_What you have to do_
Filter the entries, keeping every line with the word "agent".

------

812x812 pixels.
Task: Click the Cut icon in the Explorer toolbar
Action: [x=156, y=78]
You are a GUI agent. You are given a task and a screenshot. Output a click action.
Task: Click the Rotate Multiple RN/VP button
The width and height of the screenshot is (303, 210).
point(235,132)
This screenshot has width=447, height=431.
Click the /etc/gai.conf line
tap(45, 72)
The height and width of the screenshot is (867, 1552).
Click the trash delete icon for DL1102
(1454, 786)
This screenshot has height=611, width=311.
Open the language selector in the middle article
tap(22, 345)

------

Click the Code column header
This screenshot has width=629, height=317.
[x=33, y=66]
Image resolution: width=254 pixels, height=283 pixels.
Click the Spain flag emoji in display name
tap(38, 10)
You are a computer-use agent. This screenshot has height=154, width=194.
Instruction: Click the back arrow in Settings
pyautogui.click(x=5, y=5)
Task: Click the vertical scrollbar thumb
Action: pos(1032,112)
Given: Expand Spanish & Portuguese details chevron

------

_Exercise response_
You are a GUI agent. You are given a task and a screenshot. Output a click action.
You are a computer-use agent. This screenshot has height=154, width=194.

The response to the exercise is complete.